I thank my hon. Friend. He and I have spoken before about the tragic death of his father and about what that meant to him. I am always conscious, as I know we all are, of the impact that losses had in
war, on families but on friends as well. One of the memories in the Commonwealth War Graves Commission archives, which are now being put on its website, is contained in the letters—the desperate letters—that the commission received from relatives trying to find their husbands, sons and brothers who had been killed.
I do not have to remind this House that some of the biggest memorials for which the Commonwealth War Graves Commission is responsible are to those who have no grave: the Menin Gate, Tyne Cot at Passchendaele, Thiepval and quite rightly—I know the Secretary of State mentioned this—the memorials at Portsmouth, Plymouth and London to members of the Royal Navy and the merchant navy who were lost at sea, and which at the time must have been totally and utterly devastating.
The Armistice did not end the first world war; the first world war was concluded at the peace conference in 1919, but, as other Members have mentioned, the conflict continued. The British Army was demobilised, but it was maintaining peace and order, as it saw it, in Egypt and Palestine and through the First British Army of the Rhine, and I would argue that the first world war did not really end until 1922 and the Chanak incident when we backed down over Turkey: Lloyd George had backed the Greeks; the coalition Government fell; and the rest is history.
I would like to leave the House with just one quote, if Members will allow an old military historian. I am holding the diary of Brigadier General Jack, which was edited by John Terraine in the early 1960s. Jack was born in 1880 and died in 1962. He was a conservative Scottish officer—a rather shy man. He was 33 in 1914, a platoon commander in the 1st Cameronians, the Scottish Rifles. He survived all that. He became a company commander and then became the commanding officer of the 2nd Battalion, the West Yorkshire Regiment. He was wounded in late 1917 and had nearly four months out of the line. He became a staff officer and was then put back into the line in 1918 to become the commanding officer of the 1st Cameronians, and in September 1918, he was made a brigade commander, commanding about 1,300 men. And off and on, he kept a meticulous diary.
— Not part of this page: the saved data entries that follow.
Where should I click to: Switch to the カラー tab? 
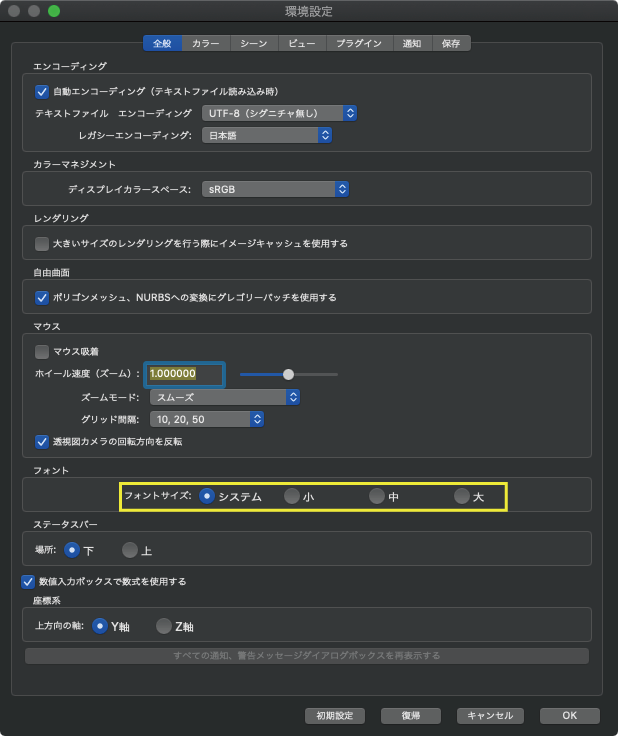pyautogui.click(x=206, y=44)
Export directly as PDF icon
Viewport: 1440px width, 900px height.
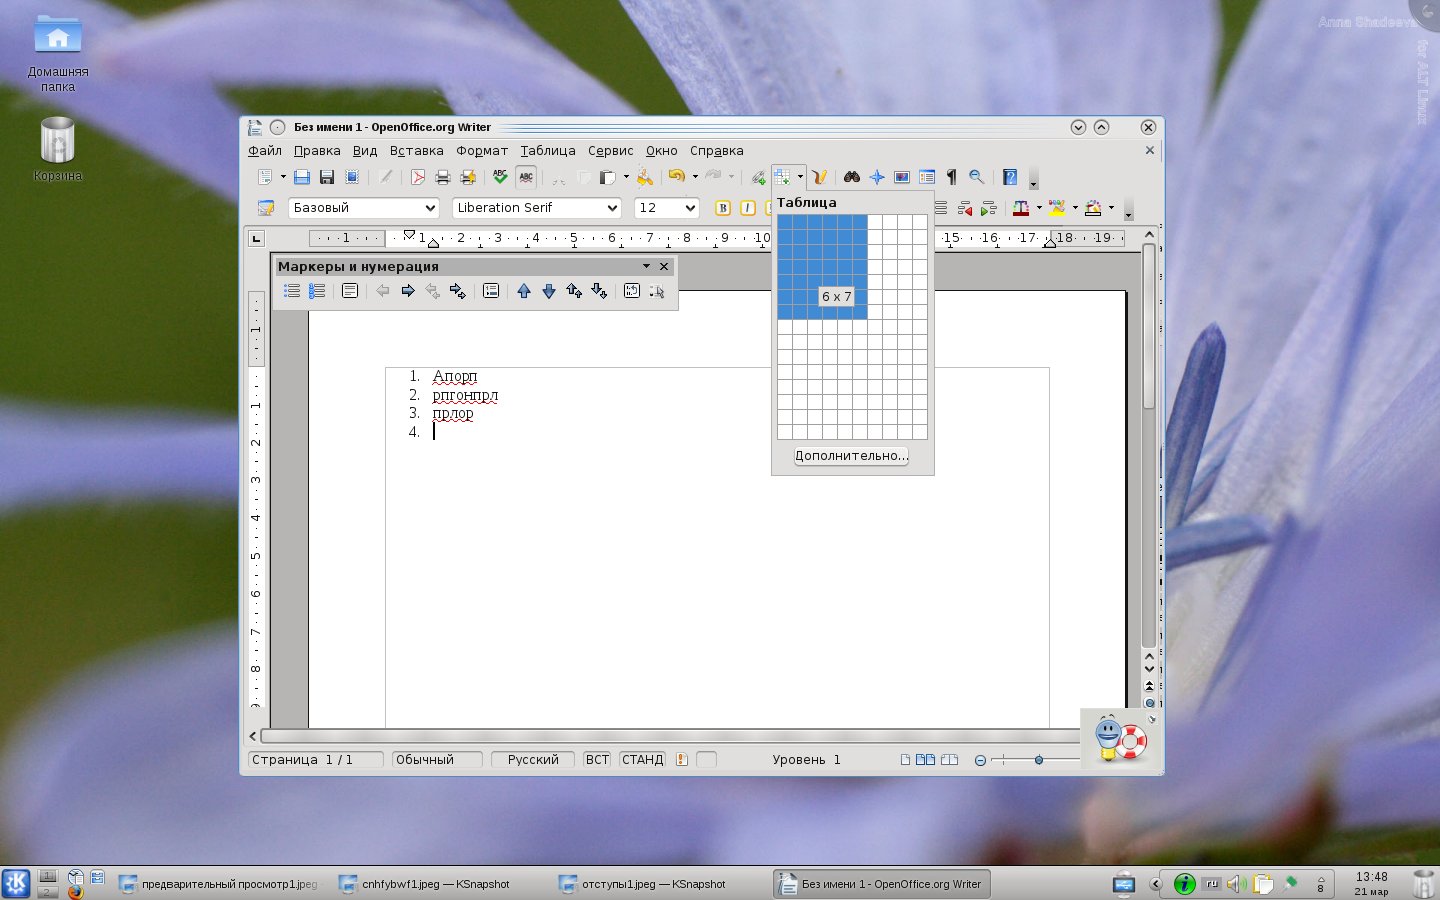pyautogui.click(x=417, y=177)
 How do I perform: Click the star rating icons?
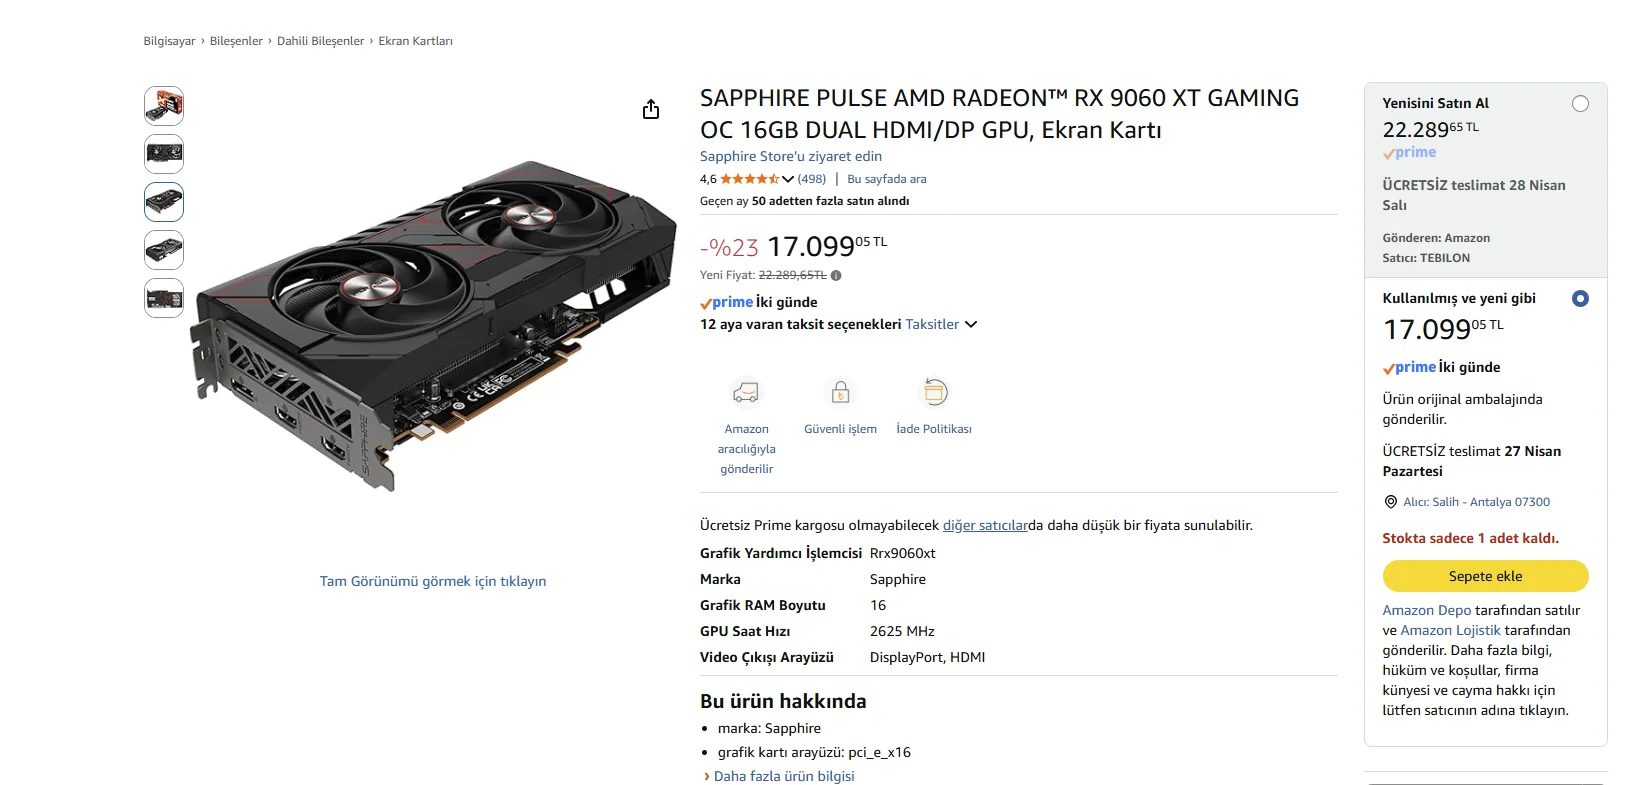tap(749, 179)
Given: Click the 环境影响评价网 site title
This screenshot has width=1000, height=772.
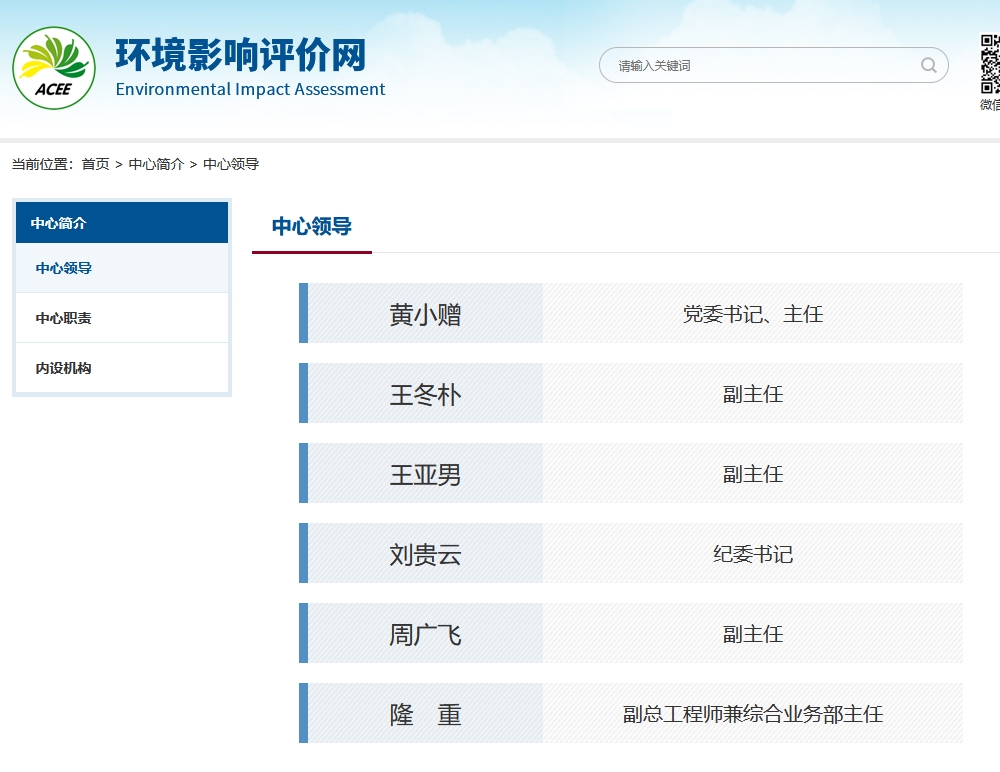Looking at the screenshot, I should pos(241,55).
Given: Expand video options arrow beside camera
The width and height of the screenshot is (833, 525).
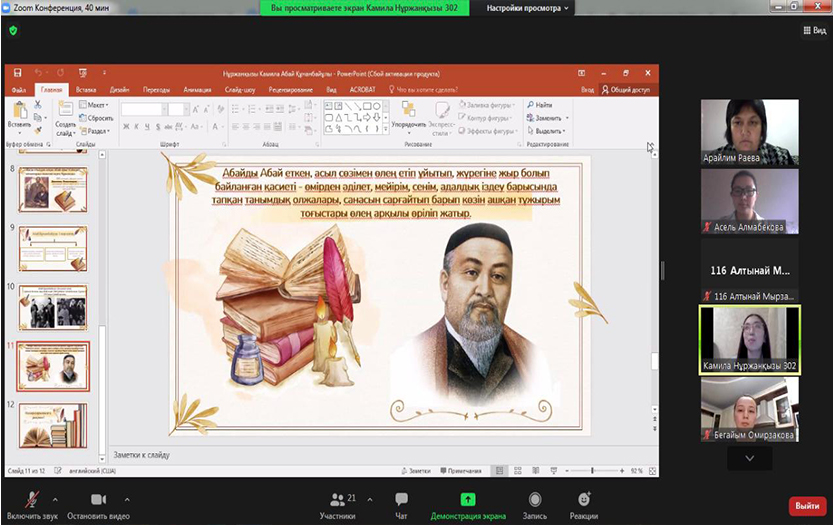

The short quote I want to read out is from 11 November 1918, and it is his final reflections:
“At last I lie down tired and very happy, but sleep is elusive. How far away is that 22nd August 1914, when I heard with a shudder, as a platoon commander at Valenciennes, that real live German troops, armed to the teeth, were close at hand—one has been hardened since then. Incidents flash through the memory: the battles of the first four months; the awful winters in waterlogged trenches, cold and miserable; the terrible trench-war assaults and shell fire of the next three years; loss of friends, exhaustion and wounds; the stupendous victories of the last few months; our enemies all beaten to their knees.
Thank God! The end of a frightful four years, thirty-four months of them at the front with the infantry, whose company officers, rank and file, together with other front-line units, have suffered bravely, patiently and unselfishly, hardships and perils beyond even the imagination of those, including soldiers, who have not shared them.”
And most of us did not share it either.